Monday, September 5, 2005

First Attempt

  Yesterday I ventured out to a neighborhood cookout. It was my first "social event" since surgery, and it turned out to be a good deal more difficult than I had anticipated. Everyone was truly glad to see me, which was nice, and I was glad to see and talk to them.  

The problem was, they all asked how I am doing, which posed quite a dilemma. Should I give them the truth and say, "shitty and depressed?" No, there must be something better... I settled on, "I'll be fine in the long run, but in the short run it's been difficult." Most people immediately changed the subject-it was clear they didn't want to know any details.  

So I would brightly counter with, "How are you? How has your summer been?" Then nodded and smile as person after person told me all about their vacations and activities. A couple of people realized that the contrast between their summer and mine was large and petered off, embarrassed, but most just went on and on and on.   It did give me the brief illusion of being part of the group, though. It was good to hear neighborhood news, but difficult to join in the conversation, because after the first 30 minutes I was feeling exhausted. Not surprising, since I am dehydrated, hungry, and stuck in a cycle of small problems which sometimes seen insurmountable.  

Then the food came out. Everyone rushed off to get some except Rene, who has been kind enough not to eat in front of me. I told her to go ahead, that of course I knew I would have to be around people eating, so she, too, went off to load her plate. Everyone came back and began to eat and talk about how good stuff tasted and who made what...  

 ...and it all became too much for me. I grabbed my oxygen tank, struggled out of my chair, said, brightly, "Well, I think I'd better head home before I'm too tired to walk! It was wonderful to see everyone" and walked across the lawn, past the pool, and out the gate to dead silence, while every person at the picnic watched me, even the children. After I turned the corner, I could hear voices start up again.  

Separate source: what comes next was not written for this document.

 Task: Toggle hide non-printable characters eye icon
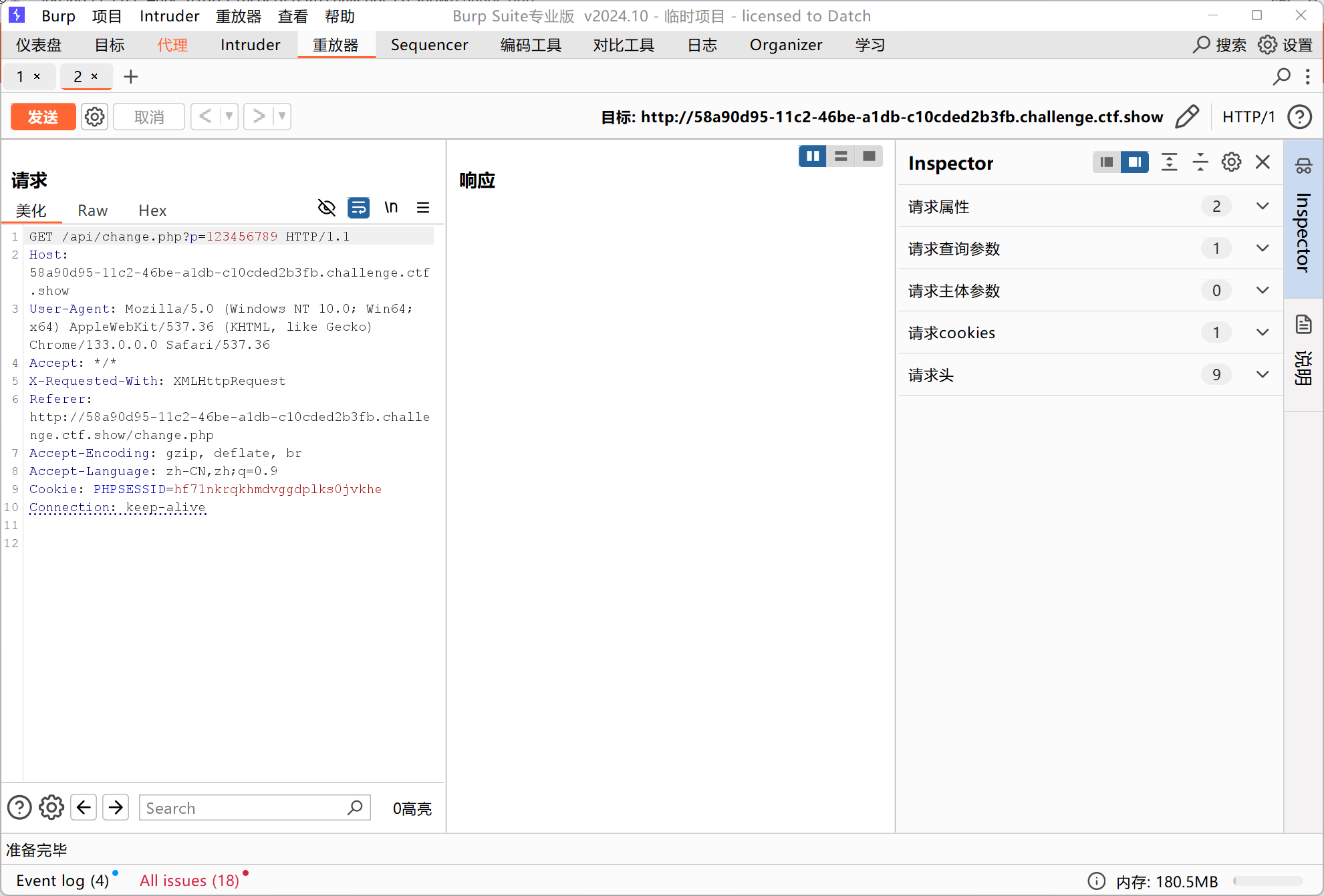pyautogui.click(x=327, y=208)
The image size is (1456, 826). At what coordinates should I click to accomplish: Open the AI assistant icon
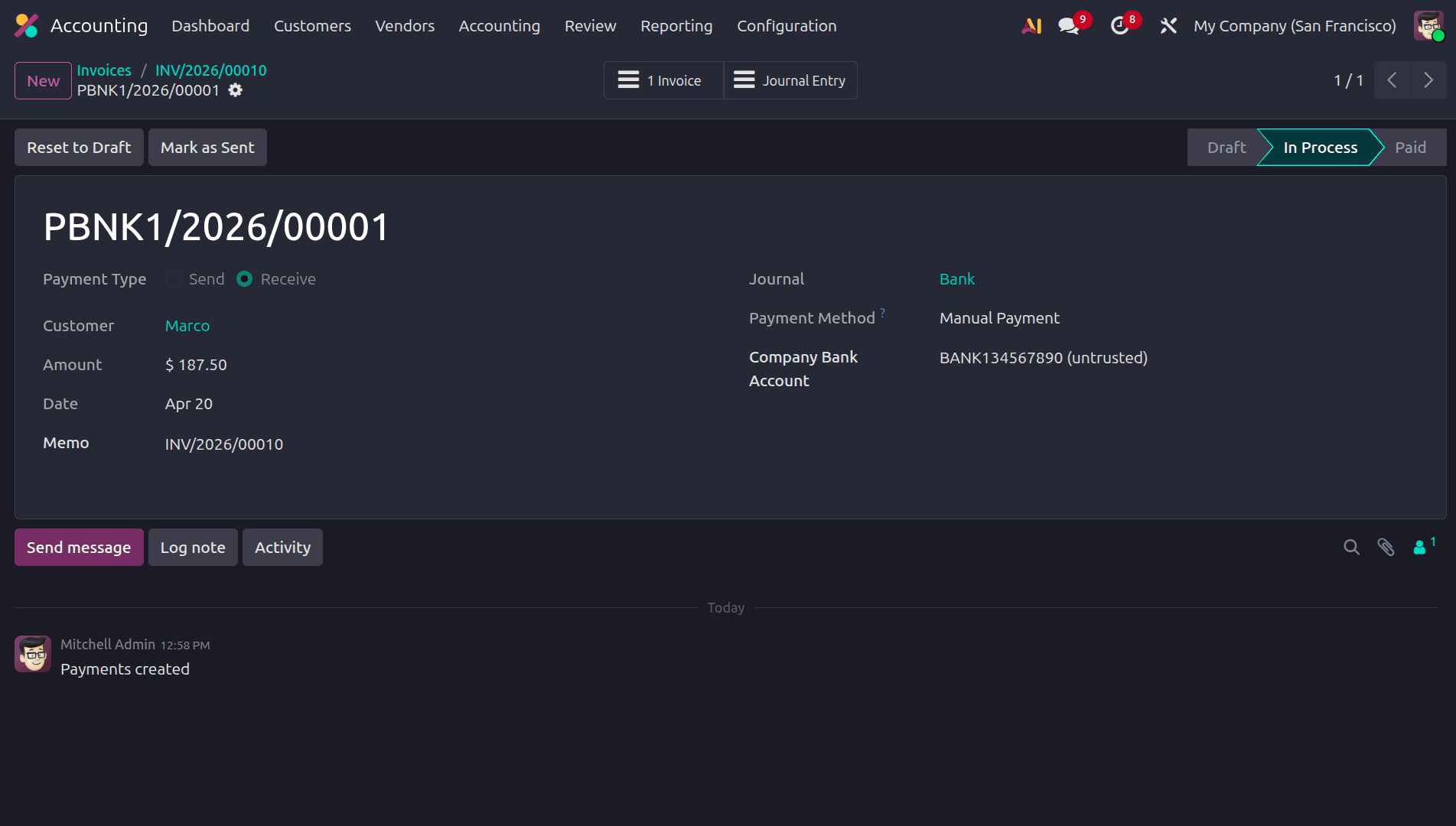[1031, 25]
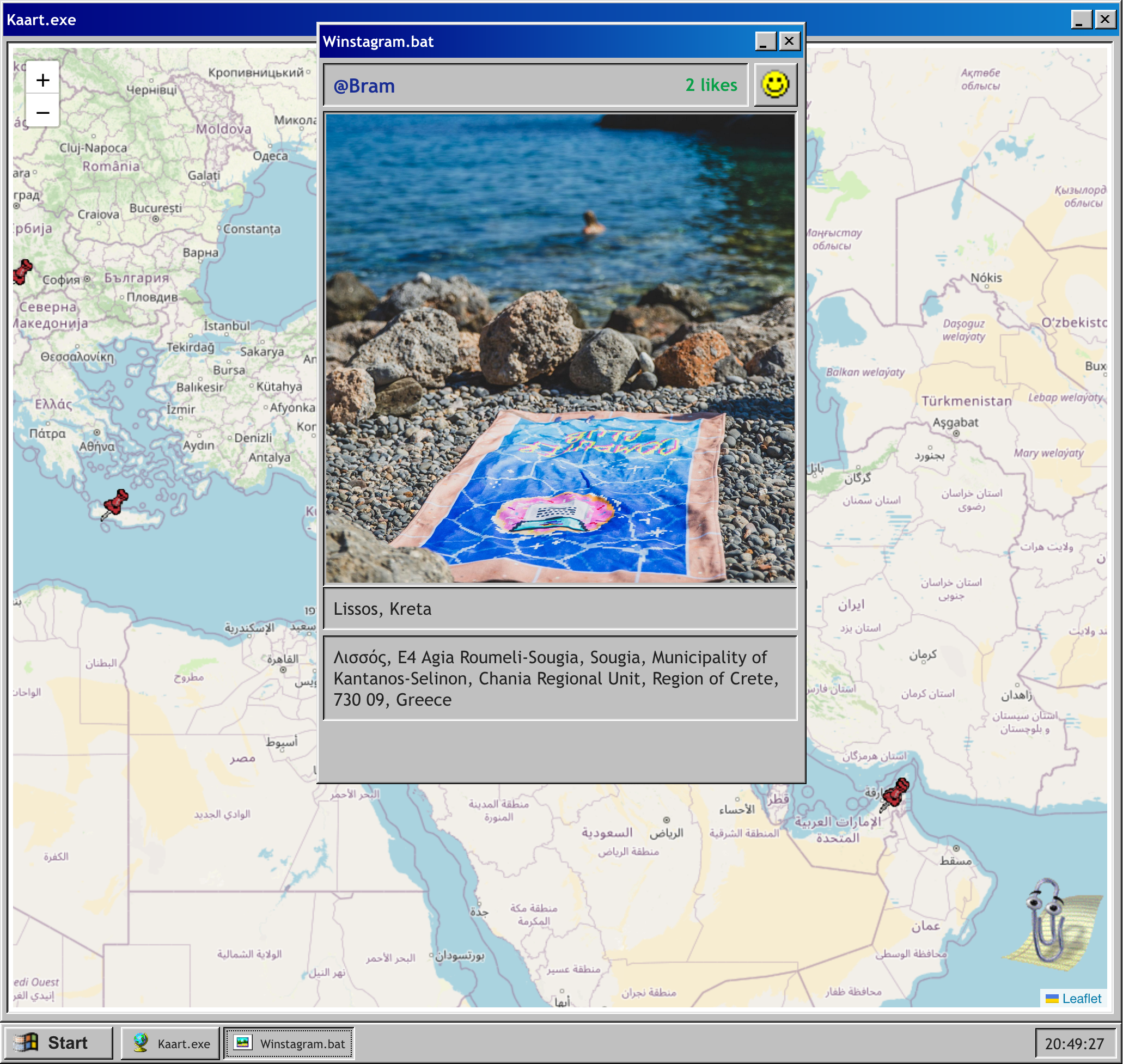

Now, I know this will not be my reaction forever, I have to learn to be around people who are celebrating with food, and eventually I will beable to eat some, too. But I felt so conspicuous and out of place that it was physically painful, and I was glad to get home to cry.  

 I record this, not as a pity party, but as my first attempt at regaining some small part of my life back. Life continues to be so diminished, that I need some hope for life in the future.  

Blessings, Margo  


judithheartsong said...

You are an amazing woman, and I am so blessed that you have chosen to be my friend. My love to you dear Margo. judi

christapaz said...

That's almost exactly how I felt when I got sober. (Except for the part about not feeling well!) I remember feeling so left out and deprived when I was around people who were drinking. It was literally painful. You are brave to attend the party, no matter how long you stayed. I bet it will get easier and easier. As Ken says about quitting smoking, "I have lost my best coping mechanism, and I am uncomfortable in my own world." love, christa

indigosunmoon said...

Oh Margo...I know that was so difficult for you.
But you know...just getting out for a few minutes
was a good thing.  This problem your having
will soon be over, and you will be able to start
eating again.  I just know it!
Thinking of you my friend.

bosoxblue6993w said...

the better you feel ... the better your interactions.   i've talked to others who've had your surgery ... and they ALL mention the time and difficulty of recovery.    be patient and strong. ... there is light up ahead.

ryanagi said...

You did just fine. You remind me of I react at things like baby showers. I force myself to go, but being around pregnant women is very hard for me.  Going and being around food when I couldn't eat would be just as hard. Baby steps, right? Hugs to you!